*Exercise objective*
This calls for a verbatim copy of all the data, with no images carried over.

Start of Entries provided

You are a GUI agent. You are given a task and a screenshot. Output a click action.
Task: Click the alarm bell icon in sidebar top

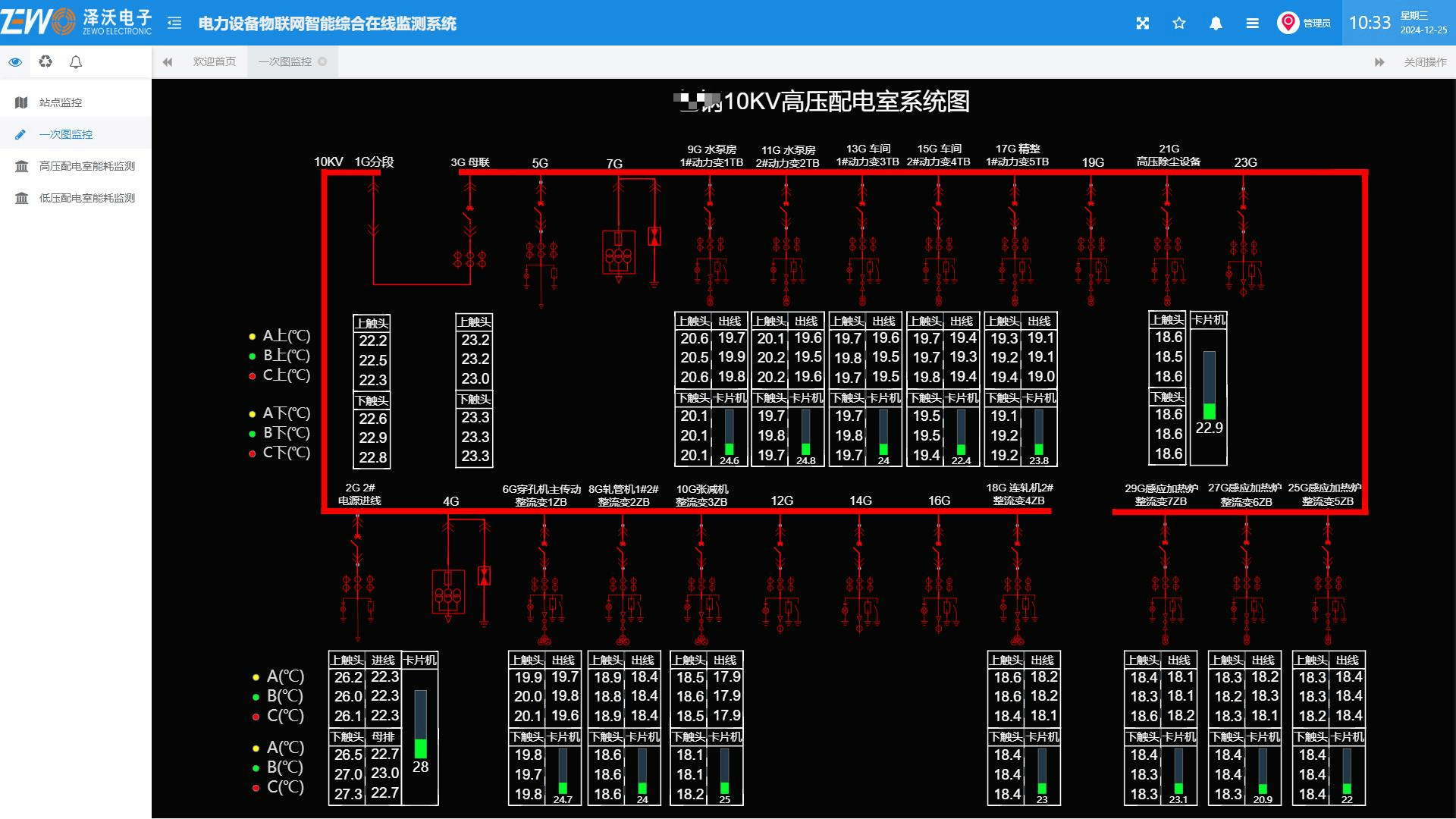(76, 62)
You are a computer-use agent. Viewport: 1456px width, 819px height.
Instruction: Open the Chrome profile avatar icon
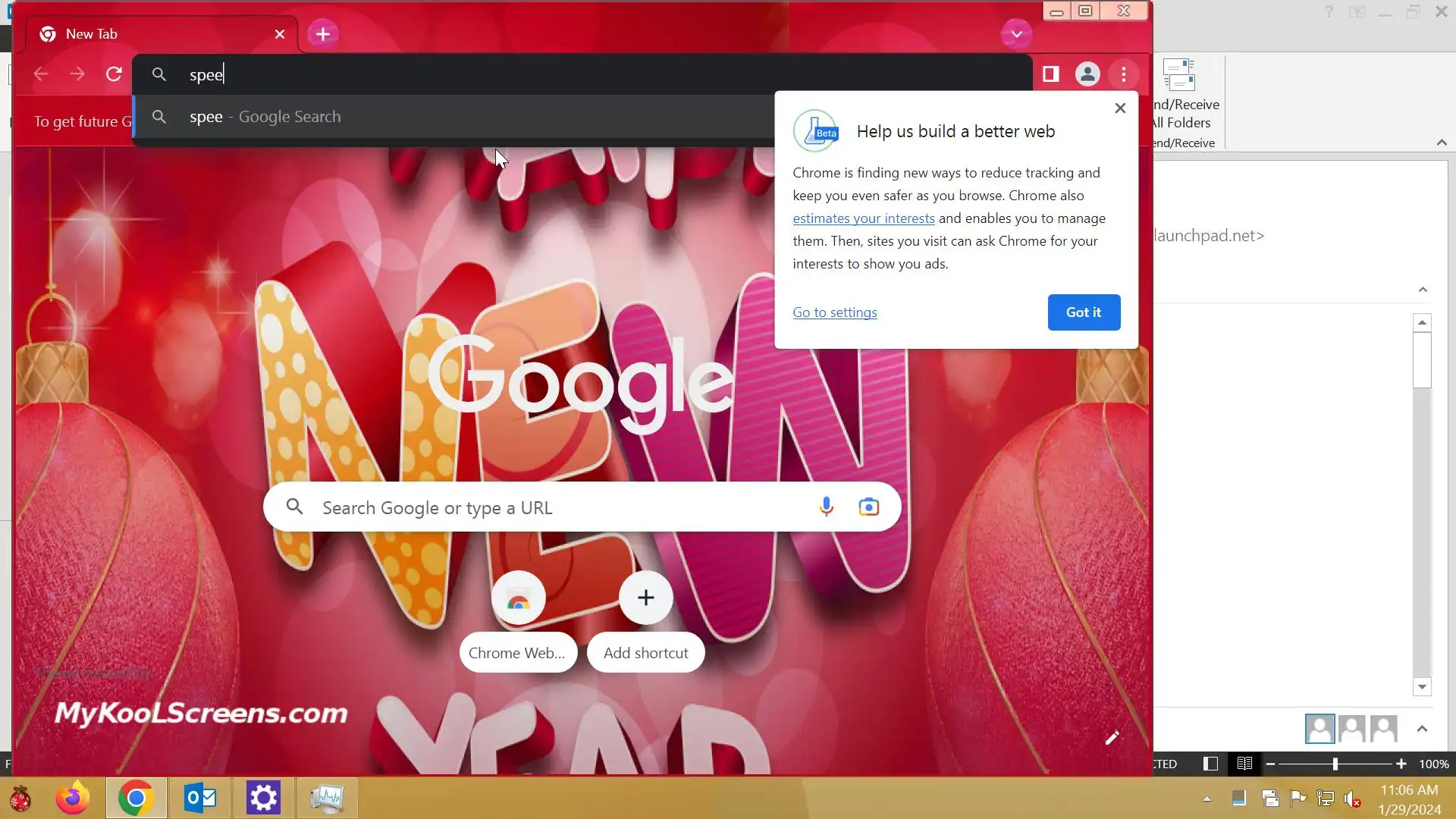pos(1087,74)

End of Entries provided

*Result of the task*
You are a GUI agent. You are given a task and a screenshot. Output a click action.
Task: Click the alarm bell icon in sidebar top

(76, 62)
You are a computer-use agent. Viewport: 1456px width, 819px height.
Instruction: Open the Chrome profile avatar icon
pos(1087,74)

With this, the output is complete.